Kemp Backers in Ga. GOP Form ‘Stop Stacey’ Committee, but 2022 Prospects Still Uncertain

'We will do whatever it takes to expose Stacey Abrams’ radical network, highlight her dangerous agenda and ultimately defeat her...'

With a crushing Senate defeat not even a month behind them, Georgia Republicans linked to Gov. Brian Kemp and former Sen. Kelly Loeffler already have their sights set on the next election: a possible rematch between Kemp and radical Democrat Stacey Abrams.

Facing the prospect of a 2018 repeat in which the deck is now stacked in Abrams’ favor, an independent committee called “Stop Stacey” announced Monday it was planning to form in anticipation of Abrams’ announcement.

“We will do whatever it takes to expose Stacey Abrams’ radical network, highlight her dangerous agenda and ultimately defeat her—and her left-wing candidates—at the ballot box,” said Jeremy Brand, a senior strategist with the group, according to the Atlanta Journal–Constitution. “There is no time to waste: We must stand up, fight back and stop Stacey.”

Even after having failed in her 2018 gubernatorial bid—which she refused to concede to Kemp—Abrams succeeded in waging a lawsuit with powerful Democrat lawyers to force unconstitutional changes to the election laws.

As a result of the loosened laws regarding matters like mail-in voting and signature matching, massive fraud was suspected in blue areas such as the counties surrounding Atlanta and Savannah.

President Donald Trump maintained vigorously that he had won the state, although Secretary of State Brad Raffensperger refused to fully examine the evidence of vote fraud and refused to make paper ballots and other records available for discovery.

Similarly, disaster struck in the state’s two Senate races following a Jan. 5 runoff race. The same election rules applied that were in place during the Nov. 3 presidential election.

The candidates were once again neck and neck going into the wee hours, when inexplicably late returns from blue precincts pushed Democrats Raphael Warnock and Jon Ossoff into the lead.

If Abrams were to run next year, it would coincide with another election for Warnock, whose race was a special election to fill the seat of retired Sen. Johnny Isakson. Kemp had appointed Loeffler to fill it on an interim basis, but it will come open again next year.

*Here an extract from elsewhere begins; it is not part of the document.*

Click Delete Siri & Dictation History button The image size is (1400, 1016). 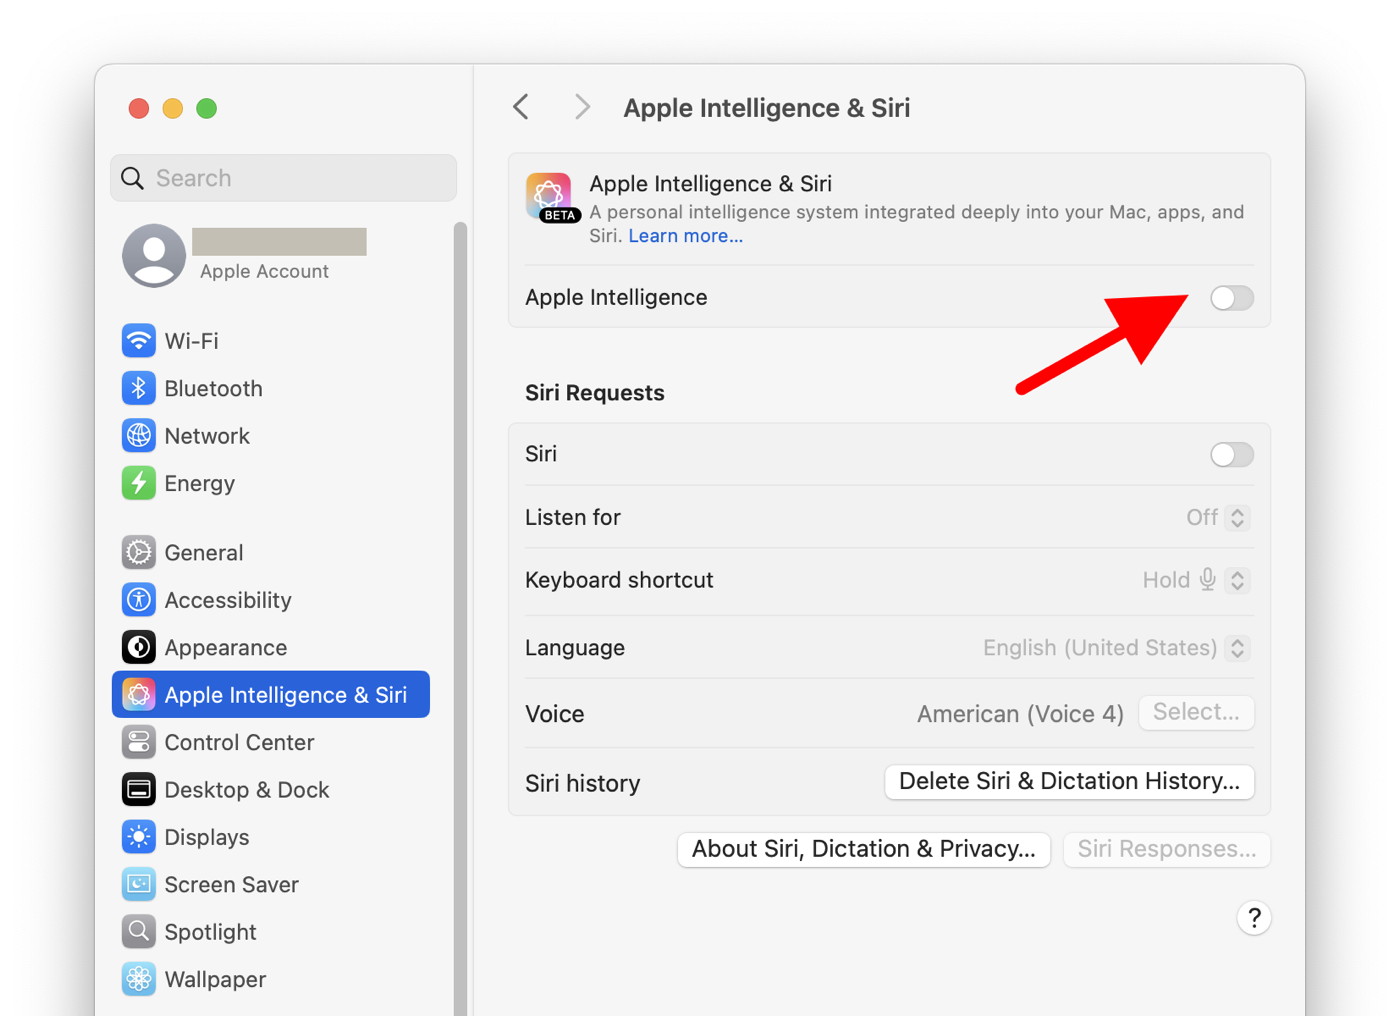pos(1069,782)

Abrams, who had personally recruited Warnock to run, would likely campaign in tandem with him.

Despite the many ethics questions that surround Abrams’s election practices, leftist media have heralded her as a transformative leader, raising her stock aplenty even without a personal victory to her name beyond the state legislature.

On the very day that the “Stop Stacey” committee was announced, Norwegian officials announced that Abrams had been nominated for a Nobel Peace Prize.

Meanwhile, intra-party infighting within the GOP that resulted from Republican officials’ failure to push back against Abrams last time around will likely continue to take a heavy toll, creating a major hurdle even before the November 2022 election.

Trump has vocally pledged to defeat Kemp, whom he blamed for his embarrassing defeat and perceived betrayal following the 2020 election.

Although Kemp insisted he had very little statutory authority in matters of administering and auditing the vote, he declined to call the state legislature back into session to address it.

Former GOP Rep. Doug Collins, who had been a major Trump ally in Congress before running against Loeffler and Warnock last year, might also be eyeing the governor’s mansion, posing the threat of another bloody primary brawl.

The announcement for the “Stop Stacey” committee did not make clear how, specifically, it intended to earmark its funds—including whether they might be used to prop up Kemp in the primary rather than attack Abrams—or whether Kemp would take any prescriptive measures to prevent further ballot abuse.

Headline USA reached out for comment to Brand, the strategist behind the “Stop Stacey” committee, and will update with any reply.